3.10. Myocardial Infarction and MSCs Transplantation
The MI model was developed in SD rats (220 ± 30 g), as previously described [22
]. MSCs (1 × 106
in 100 μL, derived from male rats) (MSCs group) or MSCs preconditioned with HDL (HDL-MSCs group) were intramyocardially injected into female rats 10 min after ligation-induced infarction. The MSCs were injected into 3 to 5 injection sites into the anterior aspect of the viable myocardium that bordered the area of infarction. For the experiments concerning cardiac remodeling, two additional groups were set as follows: rats received intramyocardial injection of 100 μL of PBS without MSCs (PBS group) or received thoracotomy only but were not ligated (Sham group).
3.11. Tracking of the GFP+ MSCs Injected in MI Hearts
To observe the donor MSCs survival in vivo, rats were sacrificed four days after cell implantation. Hearts were harvested and sliced transversally above the ligation suture. Tissue fixation was minimized to reduce autofluorescence. The sample was embedded at optimum cutting temperature and cut by a cryostat from the base (above the ligation) towards the apex until the ligation suture was reached. Beginning at this point, 10 μm sections were collected throughout the entire lesion. The sections were stained using DAPI (4,6-diamidino-2-phenylindole), and the number of GFP+ MSCs was estimated under fluorescent microscopy at a magnification of ×200.
Three photomicrographs were taken from the infarct border zone of each section. Six sections were selected for counting, giving a total of 18 high power fields per rat.
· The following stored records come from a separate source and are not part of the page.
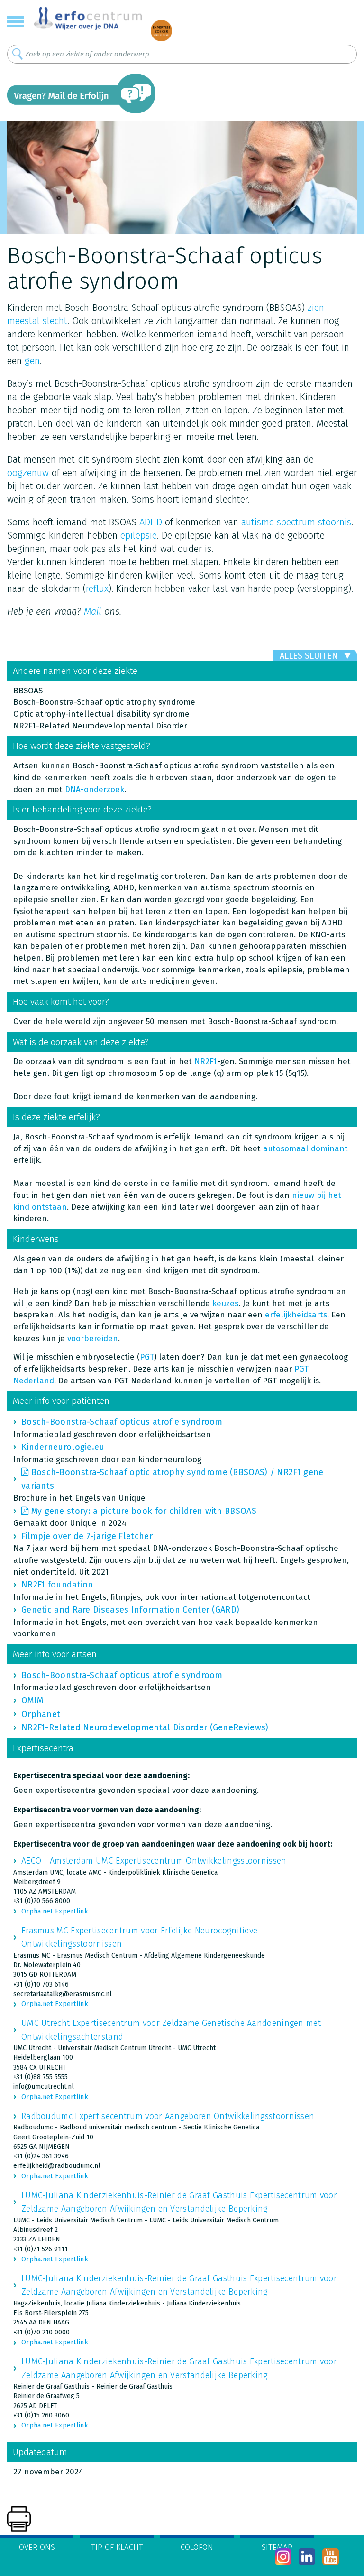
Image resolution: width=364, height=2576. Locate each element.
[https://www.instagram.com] (283, 2556)
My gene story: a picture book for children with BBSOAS (143, 1511)
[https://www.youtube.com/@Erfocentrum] (330, 2556)
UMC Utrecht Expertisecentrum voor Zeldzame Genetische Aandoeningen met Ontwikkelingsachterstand (171, 2030)
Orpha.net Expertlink (54, 1911)
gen (32, 360)
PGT (147, 1357)
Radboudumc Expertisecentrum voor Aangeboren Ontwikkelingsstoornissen (167, 2116)
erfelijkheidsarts (296, 1315)
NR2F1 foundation (57, 1584)
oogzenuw (28, 472)
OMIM (32, 1700)
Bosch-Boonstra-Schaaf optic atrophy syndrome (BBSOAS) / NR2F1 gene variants (172, 1479)
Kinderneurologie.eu (63, 1447)
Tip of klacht (117, 2547)
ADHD (150, 522)
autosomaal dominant (305, 1149)
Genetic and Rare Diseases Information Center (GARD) (130, 1610)
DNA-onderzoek (94, 789)
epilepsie (138, 535)
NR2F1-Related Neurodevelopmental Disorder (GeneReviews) (145, 1727)
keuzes (225, 1303)
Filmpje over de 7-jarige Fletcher (87, 1536)
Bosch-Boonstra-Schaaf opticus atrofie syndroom (122, 1422)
The numbers of GFP+ MSCs were counted and averaged.
3.12. Real-Time Polymerase Chain Reaction
Real-time polymerase chain reaction (PCR) was performed for quantification of the male sry DNA levels on Day 4 after cell transplantation. Rats were sacrificed and hearts were excised, frozen in liquid nitrogen and powdered. DNA purification was performed using Genomic DNA Isolation kit (Qiagen). The concentration of the purified DNA was determined by spectrophotometry. Real-time PCR was performed using Takara SYBR Premix Ex TaqTM in a Bio-Rad iQ5 optical module. Primers for amplification of rat Y chromosome sry and β-actin genes were synthesized (Invitrogen) and were listed as follows: sry, forward, 5′-GAG GCA CAA GTT GGC TCA ACA-3′; reverse, 5′-CTC CTG CAA AAA GGG CCT TT-3′. β-actin, forward, 5′-CCA TTG AAC ACG GCA TTG-3′; reverse, 5′-TAC GAC CAG AGG CAT ACA-3′. The cycling conditions were: 30 s at 95 °C, followed by 40 cycles of 5 s at 95 °C, 30 s at 59.5 °C, 30 s at 72 °C. Melting curves were acquired at the end of the reaction by gradually raising the temperature by 1 °C/min from 59.5 °C to 95 °C over a time period of 35 min.
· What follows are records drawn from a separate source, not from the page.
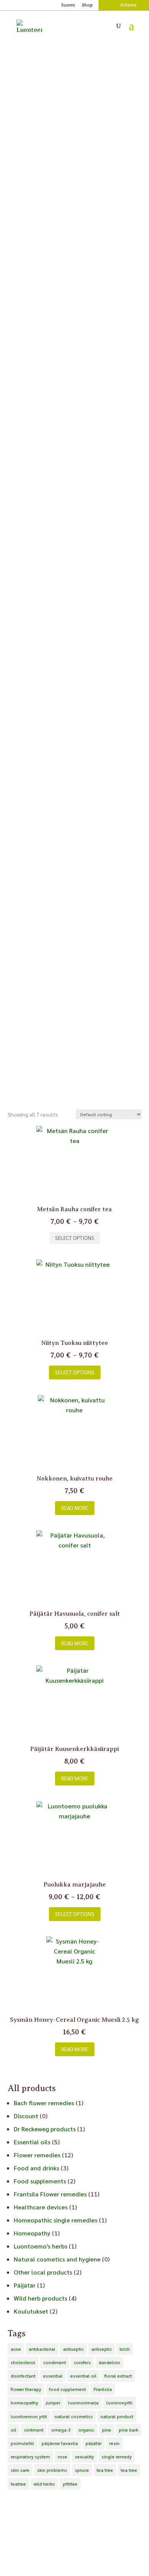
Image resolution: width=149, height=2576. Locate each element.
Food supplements (40, 2181)
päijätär (94, 2443)
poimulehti (22, 2443)
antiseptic (73, 2349)
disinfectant (23, 2376)
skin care (20, 2470)
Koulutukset (31, 2311)
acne (16, 2349)
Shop (87, 5)
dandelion (109, 2362)
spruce (82, 2470)
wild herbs (44, 2484)
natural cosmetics (74, 2416)
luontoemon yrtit (29, 2416)
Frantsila (103, 2389)
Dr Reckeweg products (45, 2129)
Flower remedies (37, 2155)
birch (125, 2349)
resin (114, 2443)
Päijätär (25, 2285)
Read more (74, 1507)
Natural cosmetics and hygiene (57, 2259)
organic (86, 2430)
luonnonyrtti (119, 2402)
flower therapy (26, 2389)
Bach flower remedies (44, 2103)
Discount (26, 2116)
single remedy (117, 2456)
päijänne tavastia (60, 2443)
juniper (53, 2402)
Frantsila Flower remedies (50, 2194)
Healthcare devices (41, 2207)
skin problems (52, 2470)
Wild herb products (40, 2298)
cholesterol (23, 2362)
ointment (34, 2430)
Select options (74, 1237)
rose (62, 2456)
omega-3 (61, 2430)
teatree (18, 2484)
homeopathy (24, 2402)
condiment (54, 2362)
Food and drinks (36, 2168)
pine (106, 2430)
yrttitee (70, 2484)
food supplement (67, 2389)
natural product (116, 2416)
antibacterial (42, 2349)
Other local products (43, 2272)
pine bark (128, 2430)
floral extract (118, 2376)
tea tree (105, 2470)
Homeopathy (32, 2233)
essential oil (83, 2376)
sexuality (84, 2456)
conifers (82, 2362)
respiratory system (30, 2456)
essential (53, 2376)
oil (13, 2430)
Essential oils (32, 2142)
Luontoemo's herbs (40, 2246)
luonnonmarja (83, 2402)
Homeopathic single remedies (55, 2220)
Cardiac remodeling and left ventricular function were assessed by transthoracic echocardiography 4 weeks after MI, using a Vevo 770 high-resolution imaging system (Visual Sonics) with a 17.5-MHz probe. After the induction of light general anesthesia, hearts were imaged in two dimensional and M-modes. The recordings were obtained in the para-sternal long-axis view at the level of the greatest LV diameter. The LV internal end-diastolic diameter (LVIDd) and LV internal end-systolic diameter (LVIDs) were measured from M-mode recordings according to the leading-edge method. All echocardiographic measurements were averaged from at least five separate cardiac cycles.
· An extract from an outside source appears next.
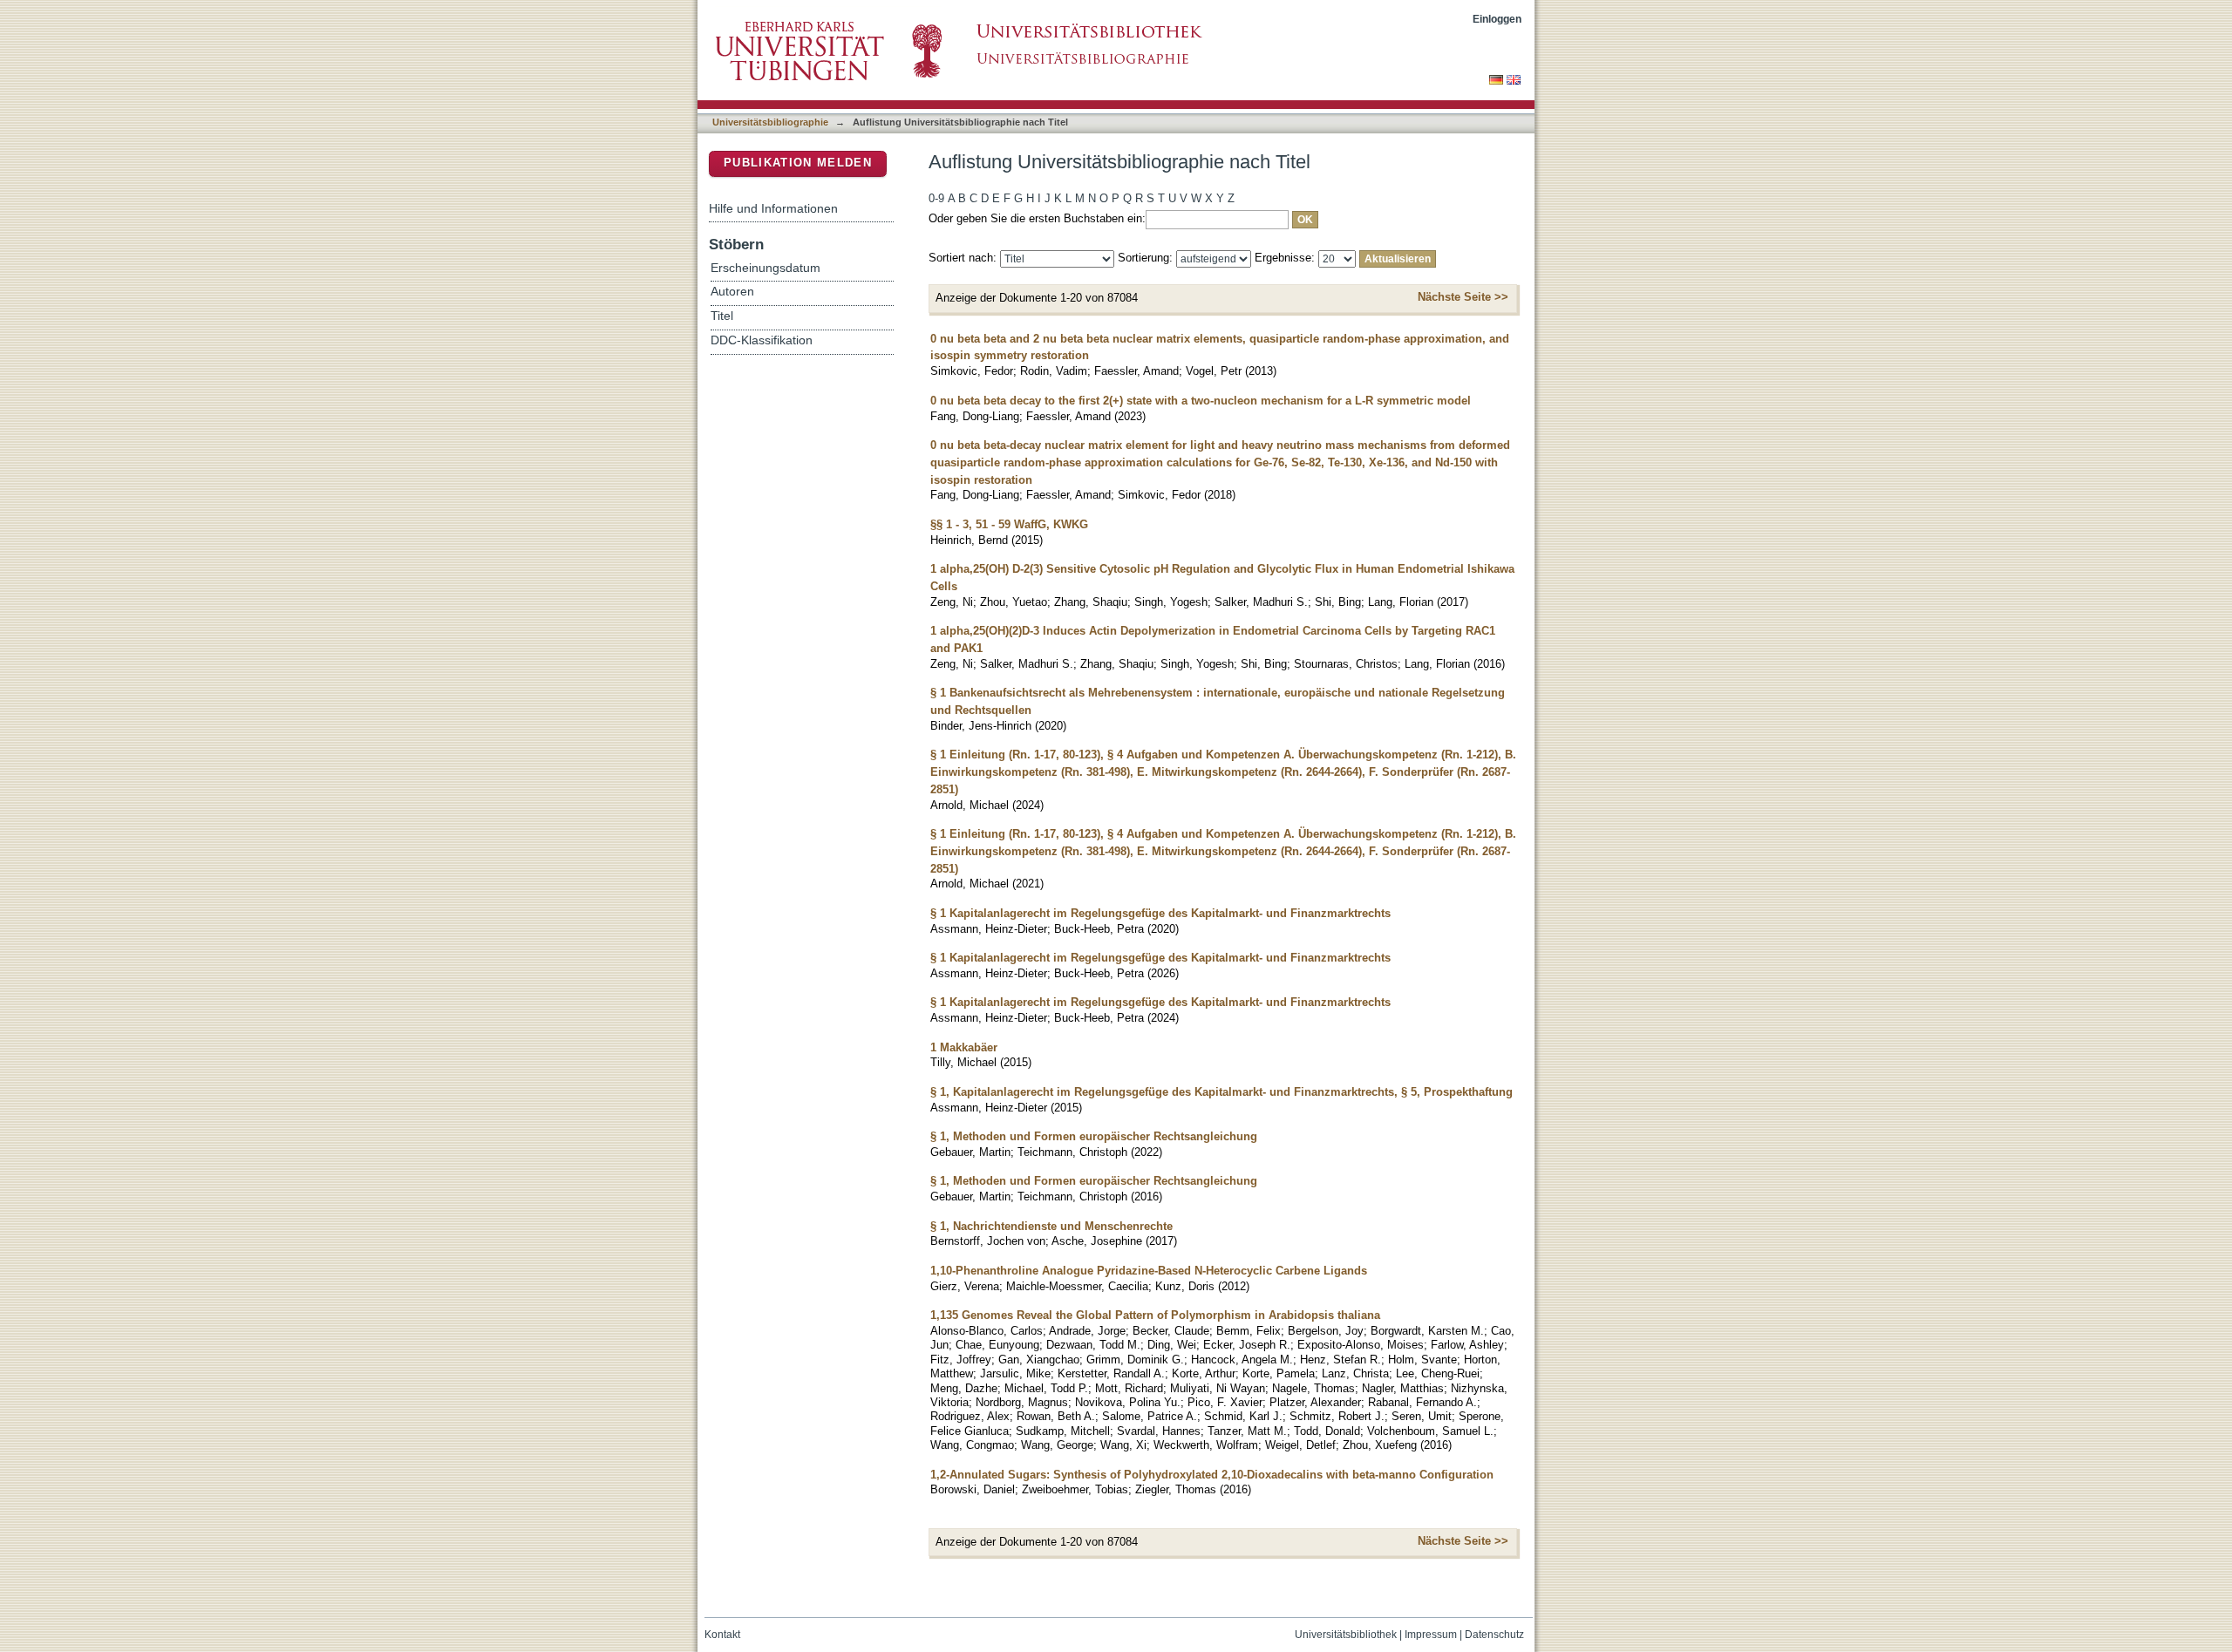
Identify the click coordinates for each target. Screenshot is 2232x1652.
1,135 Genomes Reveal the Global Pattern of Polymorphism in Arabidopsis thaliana (1155, 1315)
3.14. Statistical Analysis
Statistical analysis was undertaken using SPSS version 16.0. All data were expressed as means and standard errors (SE). Between-group of differences was analyzed using Student’s t-test. Comparisons between more than two groups were performed using one-way analysis of variance (ANOVA) with Bonferroni’s correction. Values of p < 0.05 were considered statistically significant.